__TASK__.
Rewrite the part of the Tasmanian Steamers text that begins at the words "By the 1950s, increasing" and stops after "after the fleet.", putting "commercial flights" in place of "air travel".

__TEXT__.
········

Tasmanian Steamers Pty Ltd was formally established on 22 December 1921 to manage shipping services between Tasmania and mainland Australia. The company operated several vessels over the following decades, including Nairana, Taroona, and Loongana. These ships were vital to Tasmania’s transport network before the widespread use of commercial aviation, carrying passengers, livestock, produce, and mail between Tasmanian ports and Melbourne.

The company’s operations were heavily affected by both World Wars. During World War I, some vessels were requisitioned or adapted for military service. Taroona served as an Australian troopship and for a short period also transported troops for New Zealand military forces. During World War II, Bass Strait shipping faced the threat of enemy naval mines and submarine attacks, forcing ships to operate under wartime restrictions and heightened security measures. Despite these dangers, Tasmanian Steamers continued to maintain essential transport links throughout the war years.

By the 1950s, increasing competition from air travel and changing transport economics reduced the profitability of passenger shipping services across Bass Strait. In 1959, the Australian National Line acquired the company’s assets, bringing Tasmanian Steamers’ independent operations to an end. Passenger services were subsequently reorganized under government-controlled shipping operations. Nairana herself was withdrawn from service and scrapped in 1953–54 after more than three decades in operation.

==Fleet==

Streets in the Burnie suburbs of Shorewell Park and Malonga Park are named after the fleet.

········

__SOURCE DATA__.
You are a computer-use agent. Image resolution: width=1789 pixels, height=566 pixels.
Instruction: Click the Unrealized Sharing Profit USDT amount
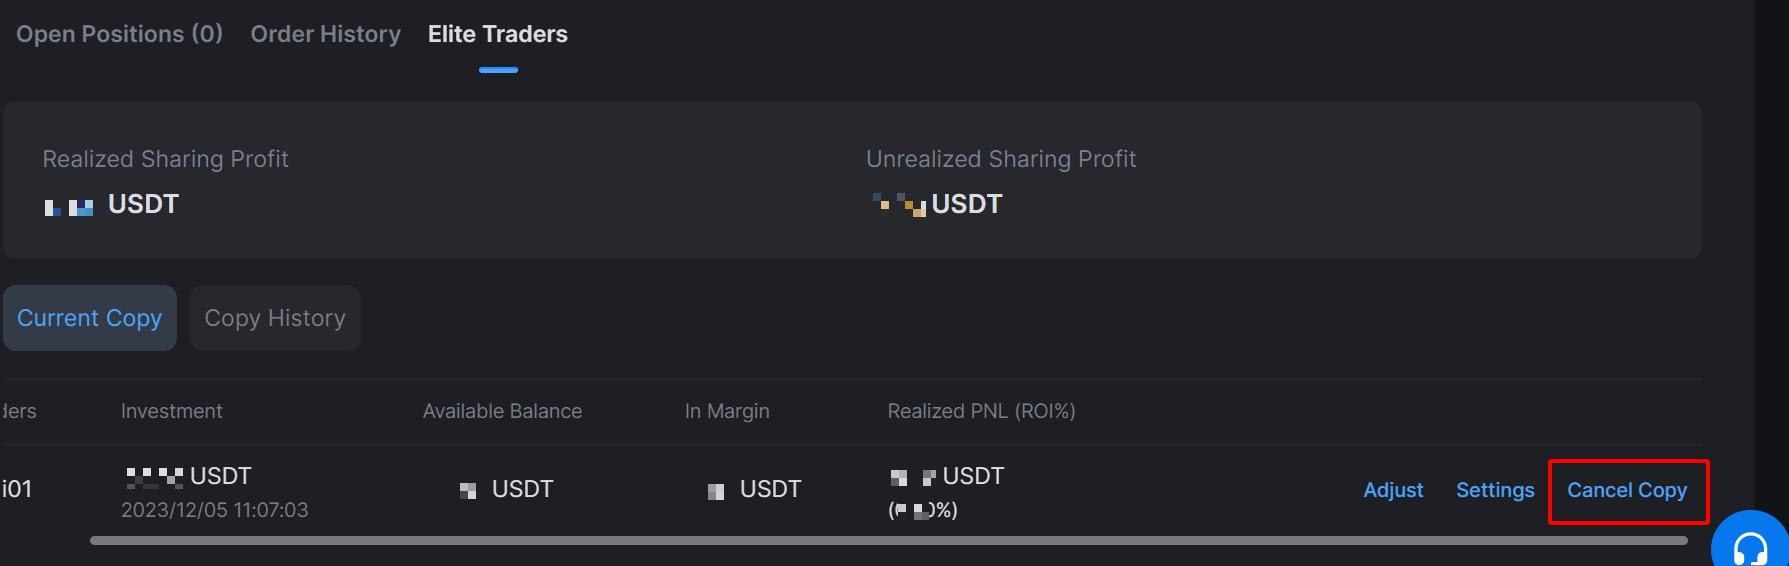pyautogui.click(x=937, y=204)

········

__YOUR RESPONSE__.
By the 1950s, increasing competition from commercial flights and changing transport economics reduced the profitability of passenger shipping services across Bass Strait. In 1959, the Australian National Line acquired the company’s assets, bringing Tasmanian Steamers’ independent operations to an end. Passenger services were subsequently reorganized under government-controlled shipping operations. Nairana herself was withdrawn from service and scrapped in 1953–54 after more than three decades in operation.

==Fleet==

Streets in the Burnie suburbs of Shorewell Park and Malonga Park are named after the fleet.